Extracted information below:
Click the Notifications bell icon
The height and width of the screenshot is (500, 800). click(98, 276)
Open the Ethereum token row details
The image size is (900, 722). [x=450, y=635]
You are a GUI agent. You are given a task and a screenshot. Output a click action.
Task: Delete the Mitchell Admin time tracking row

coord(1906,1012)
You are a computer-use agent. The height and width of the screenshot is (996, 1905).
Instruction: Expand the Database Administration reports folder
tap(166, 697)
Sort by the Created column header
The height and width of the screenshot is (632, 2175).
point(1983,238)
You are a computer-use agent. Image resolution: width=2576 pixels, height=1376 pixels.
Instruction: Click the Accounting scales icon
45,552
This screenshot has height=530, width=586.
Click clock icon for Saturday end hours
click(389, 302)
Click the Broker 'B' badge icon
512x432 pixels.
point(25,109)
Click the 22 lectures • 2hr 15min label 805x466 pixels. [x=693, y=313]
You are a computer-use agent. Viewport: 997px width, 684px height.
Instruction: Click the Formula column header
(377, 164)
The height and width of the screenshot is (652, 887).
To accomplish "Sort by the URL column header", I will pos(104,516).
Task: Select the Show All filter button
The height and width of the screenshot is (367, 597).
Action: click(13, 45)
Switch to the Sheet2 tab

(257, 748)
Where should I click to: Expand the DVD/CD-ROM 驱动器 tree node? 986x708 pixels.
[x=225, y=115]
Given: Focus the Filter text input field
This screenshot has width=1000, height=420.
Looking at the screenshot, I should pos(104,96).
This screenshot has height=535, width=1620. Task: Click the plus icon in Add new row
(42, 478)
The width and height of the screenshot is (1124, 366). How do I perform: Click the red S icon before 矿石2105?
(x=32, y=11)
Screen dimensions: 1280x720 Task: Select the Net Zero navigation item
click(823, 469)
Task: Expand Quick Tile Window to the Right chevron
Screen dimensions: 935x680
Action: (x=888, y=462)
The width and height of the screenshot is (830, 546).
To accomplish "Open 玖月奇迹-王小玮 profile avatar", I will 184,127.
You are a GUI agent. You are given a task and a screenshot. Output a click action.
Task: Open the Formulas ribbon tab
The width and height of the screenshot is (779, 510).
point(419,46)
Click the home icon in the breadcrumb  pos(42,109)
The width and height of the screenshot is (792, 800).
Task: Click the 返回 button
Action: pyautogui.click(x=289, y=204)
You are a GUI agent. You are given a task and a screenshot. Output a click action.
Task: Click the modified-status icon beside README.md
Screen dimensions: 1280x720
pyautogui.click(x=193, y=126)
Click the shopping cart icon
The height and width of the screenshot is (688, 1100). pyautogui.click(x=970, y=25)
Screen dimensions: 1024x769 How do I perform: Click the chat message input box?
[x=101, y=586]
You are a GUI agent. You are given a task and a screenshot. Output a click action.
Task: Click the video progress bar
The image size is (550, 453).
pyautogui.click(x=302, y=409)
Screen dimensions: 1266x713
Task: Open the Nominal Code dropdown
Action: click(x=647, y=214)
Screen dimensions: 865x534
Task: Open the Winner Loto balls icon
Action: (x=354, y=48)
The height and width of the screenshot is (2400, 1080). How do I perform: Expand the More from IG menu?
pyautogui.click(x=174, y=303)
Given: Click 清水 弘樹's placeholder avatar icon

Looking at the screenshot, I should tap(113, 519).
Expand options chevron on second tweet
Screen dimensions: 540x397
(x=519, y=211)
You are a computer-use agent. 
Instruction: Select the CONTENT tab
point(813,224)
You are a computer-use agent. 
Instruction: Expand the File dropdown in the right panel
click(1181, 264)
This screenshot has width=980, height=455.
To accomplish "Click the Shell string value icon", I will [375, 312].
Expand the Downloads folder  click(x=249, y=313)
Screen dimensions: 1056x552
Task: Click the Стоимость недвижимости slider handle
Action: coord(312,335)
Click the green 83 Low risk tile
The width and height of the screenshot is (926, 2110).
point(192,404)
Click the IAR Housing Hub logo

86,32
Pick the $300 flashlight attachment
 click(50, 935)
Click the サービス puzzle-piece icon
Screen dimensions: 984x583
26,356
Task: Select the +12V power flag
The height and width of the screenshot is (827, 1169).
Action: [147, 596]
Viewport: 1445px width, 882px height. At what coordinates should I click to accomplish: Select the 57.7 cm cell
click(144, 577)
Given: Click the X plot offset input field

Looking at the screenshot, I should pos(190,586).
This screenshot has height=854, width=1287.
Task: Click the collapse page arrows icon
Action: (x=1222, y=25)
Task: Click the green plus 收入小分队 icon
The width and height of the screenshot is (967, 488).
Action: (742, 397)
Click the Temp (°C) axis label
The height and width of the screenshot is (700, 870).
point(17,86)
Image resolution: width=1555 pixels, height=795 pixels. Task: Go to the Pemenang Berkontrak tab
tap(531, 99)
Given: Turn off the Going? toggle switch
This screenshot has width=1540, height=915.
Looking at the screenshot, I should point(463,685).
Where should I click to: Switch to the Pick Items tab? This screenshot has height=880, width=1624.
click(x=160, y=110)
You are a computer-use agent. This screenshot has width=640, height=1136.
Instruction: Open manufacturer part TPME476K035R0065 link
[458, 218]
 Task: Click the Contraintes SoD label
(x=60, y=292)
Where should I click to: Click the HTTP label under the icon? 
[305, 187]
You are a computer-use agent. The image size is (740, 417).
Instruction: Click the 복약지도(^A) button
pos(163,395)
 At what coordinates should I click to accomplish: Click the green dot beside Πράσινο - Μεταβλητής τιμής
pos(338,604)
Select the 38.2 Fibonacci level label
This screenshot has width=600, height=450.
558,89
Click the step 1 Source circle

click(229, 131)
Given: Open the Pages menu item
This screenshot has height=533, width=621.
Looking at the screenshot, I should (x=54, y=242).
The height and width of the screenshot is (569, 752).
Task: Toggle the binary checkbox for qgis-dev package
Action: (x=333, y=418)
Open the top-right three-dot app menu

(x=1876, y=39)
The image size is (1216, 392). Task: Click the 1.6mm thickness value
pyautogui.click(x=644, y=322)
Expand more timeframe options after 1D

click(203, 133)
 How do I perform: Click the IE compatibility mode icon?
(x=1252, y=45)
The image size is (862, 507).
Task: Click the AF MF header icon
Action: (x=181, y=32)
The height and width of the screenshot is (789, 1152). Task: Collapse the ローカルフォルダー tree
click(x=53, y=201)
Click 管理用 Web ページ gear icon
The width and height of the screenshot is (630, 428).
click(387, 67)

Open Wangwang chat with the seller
End of Extracted information.
Based on the entries above, please count how many lines contain the string "will", and reply with the figure only.

[Solution for this exercise]: 3